Ersha, Memulai dari No(ve)l


Aku terbayang dengan Ersha. Sebuah nama yang baru saja ada di benakku pagi tadi. Ketika ku berimaji di kamar mandi. Ya, Ersha. Walau nama itu baru terlintas, aku sudah begitu mengenalmu. Kita sudah pernah bertemu bukan? Di teras sekolah, aku dan kamu. 

Ersha kau pasti sukses. Dengan khayalan-khayalan dan mimpi-mimpimu. Kala itu kau bercerita tentang kamu dan hobimu. Lima menit aku mengenalmu seakan sudah seperti kakak adek. Padahal aku dan kakakku tak selumer itu, dulu. Sekarang lengket. Kau membuka pertanyaan yang banyak. Kau memintaku untuk memberi tanggapan atas pertanyaanmu. Begitu hingga satu dua jam. 

“aku heran dengan teman-temanku yang rangking paralel di sekolah?” ungkapnya.
“kenapa?”
“Dia itu hanya pintar di atas kertas. Bahkan itu pun patut diragukan. Di dalam kelas ia cenderung pasif. Sesekali aku memergokinya dengan contekan yang ia bikin saat ujian”
“ohhh”
“aku memang bodoh dalam hal pelajaran, apalagi menghitung. Namun, tak sampai hati untuk menyontek. Banyak nilaiku yang di bawah standar”.

Ia menerangkan hobinya. Aku suka dengan karya sastra. Novel khususnya. Sudah banyak novel trilogi maupun seri yang dibabat habis. Membaca novel Harry Potter sudah di mulai sejak ia sekolah dasar. Agata Christine, andrea hirata lewat. Alias bukan lagi pengarang yang masuk dalam kelasnya. Ia bercerita dengan meluap-luap ketika ibunya menyingkirkan novel-novel yang ia miliki. Ia sempat berhari-hari tak membuka sepatah katapun pada ibunya.

“kamu tahu nda, kak. Aku membeli novel itu dengan menyisihkan uang saku habis-habisan. Bagaimana tak marah!”
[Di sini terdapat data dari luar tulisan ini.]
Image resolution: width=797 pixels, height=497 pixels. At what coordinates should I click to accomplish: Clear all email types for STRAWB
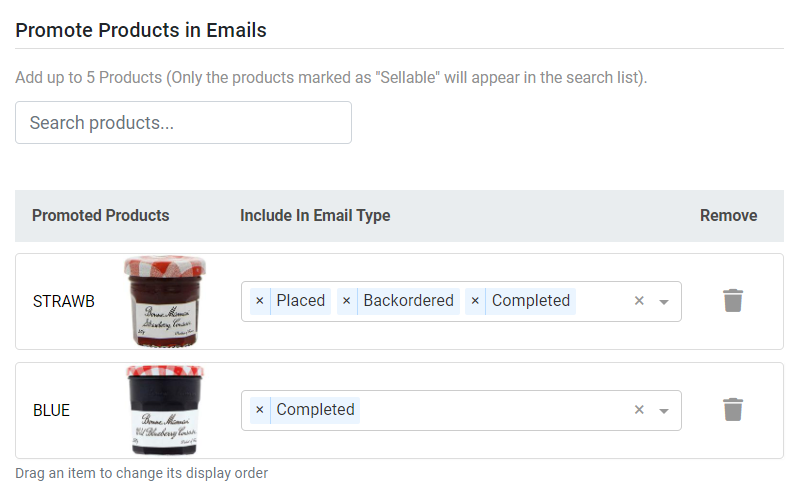[639, 301]
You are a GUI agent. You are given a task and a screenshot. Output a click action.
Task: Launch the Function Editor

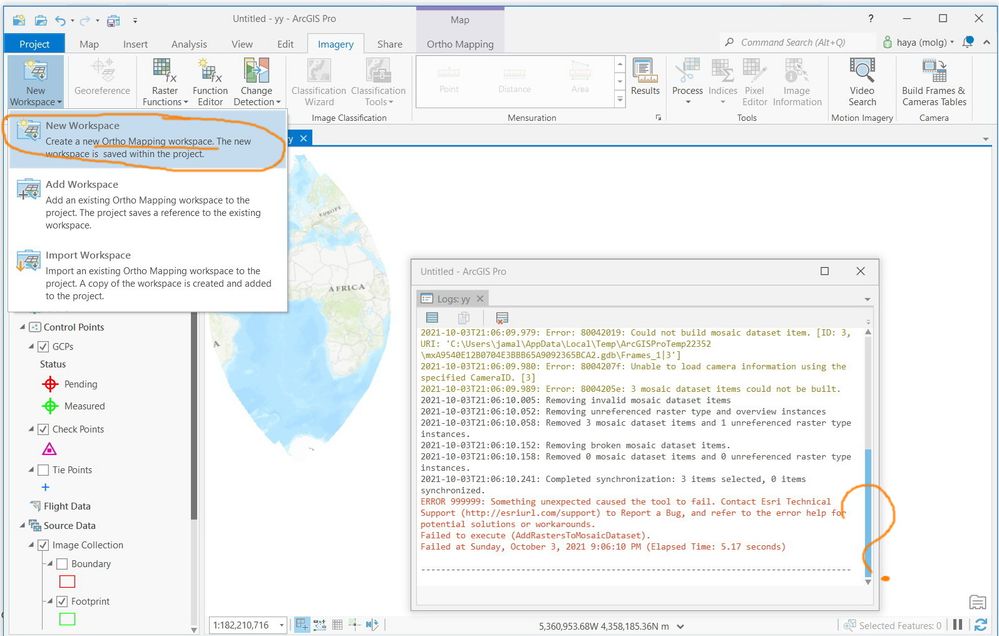click(210, 82)
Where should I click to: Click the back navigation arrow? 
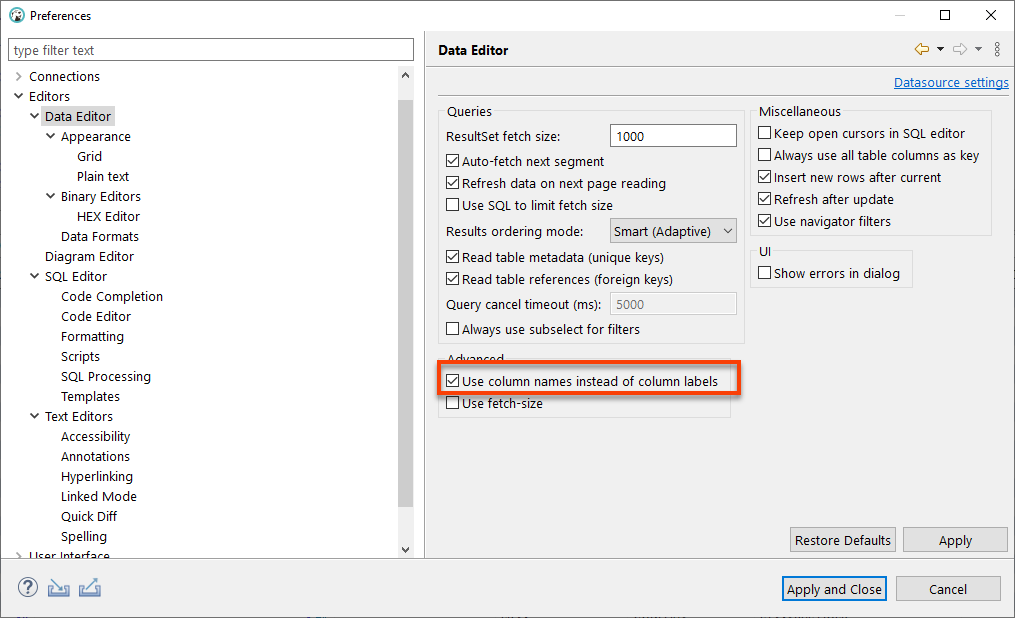(922, 48)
Ia sempat meraba dirinya sendiri. Mengapa ia semaniak ini pada novel. Padahal saudara-saudaranya tak seperti itu. Apalagi kedua orang tuanya. Pantas saja jika ibunya selalu marah-marah karena ia dikira kelainan. Ia menjelaskan jika saudara-saudaranya itu sangat pintar di bidang akademik. Selalu dapat rangking di kelas. Sementara, ia selalu kena marah sama guru karena nilainya jeblok. Di tambah lagi SMA ini ia ikut organisasi intra sekolah. Semakin padatlah jadwal untuk organisasi dan membaca.

Setelah kejadian buang membuang novel oleh ibunya ia semakin tak bebas membaca di rumah. Makanya ia sering menghabiskan waktu di sekolah hingga sore hanya untuk membaca. 
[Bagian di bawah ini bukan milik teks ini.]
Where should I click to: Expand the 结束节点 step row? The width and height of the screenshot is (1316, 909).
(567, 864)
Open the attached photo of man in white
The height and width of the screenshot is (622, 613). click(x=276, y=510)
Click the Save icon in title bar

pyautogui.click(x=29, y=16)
“aku harus umpet-umpetan saat membaca novel di rumah”

Orang tuanya selalu membandingkan ia dengan saudaranya. Prestasi akademiknya yang tak bagus itu selalu menjadi bahan perbincangan. Terkadang ia jengkel dengan keluarganya.

Kala itu, aku memberikan saran, lakukanlah apa yang kamu suka. Orang pintar tak selalu terukur oleh akademik. Dan janganlah juga kau membenci ibumu. Cobalah kau tunjukkan apa yang kamu bisa itu kepada ibumu.
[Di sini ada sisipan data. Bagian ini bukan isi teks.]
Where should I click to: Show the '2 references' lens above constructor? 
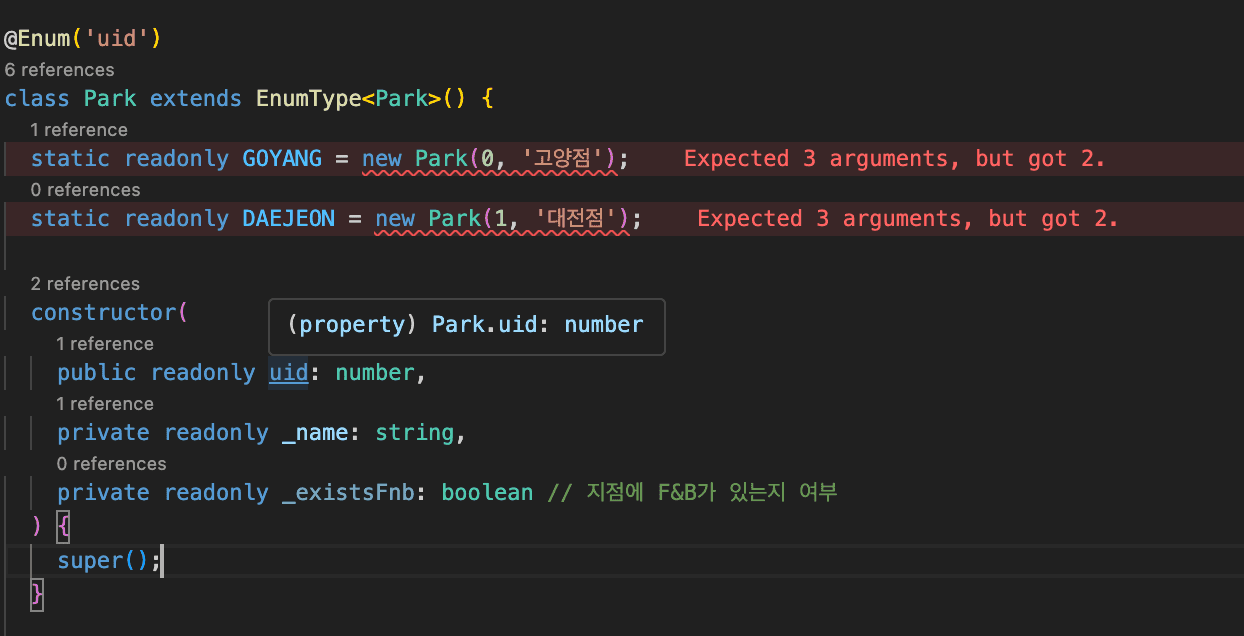pyautogui.click(x=85, y=284)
Terjadi salah kaprah memang di masyarakat. Khususnya di desa. Karena orang tua yang kolot dan tak cukup mengenyam pendidikan. Mereka mengira orang pintar ya yang mendapat rangking di sekolah. 

Kabar gembira aku dengar darinya. Ia menjuarai kompetisi menulis cerpen tingkat daerah. Tak tanggung-tanggung ia menggondol juara satu. Setelah itu, ibunya mulai mengerti. Namun tak sepenuhnya. Ersha kejarlah mimpimu. Aku turut mengamini mimpimu yang ingin kuliah di salah satu perguruan tinggi ternama di Malaysia. Walau rencanamu itu tak diketahui satupun dari keluargamu. 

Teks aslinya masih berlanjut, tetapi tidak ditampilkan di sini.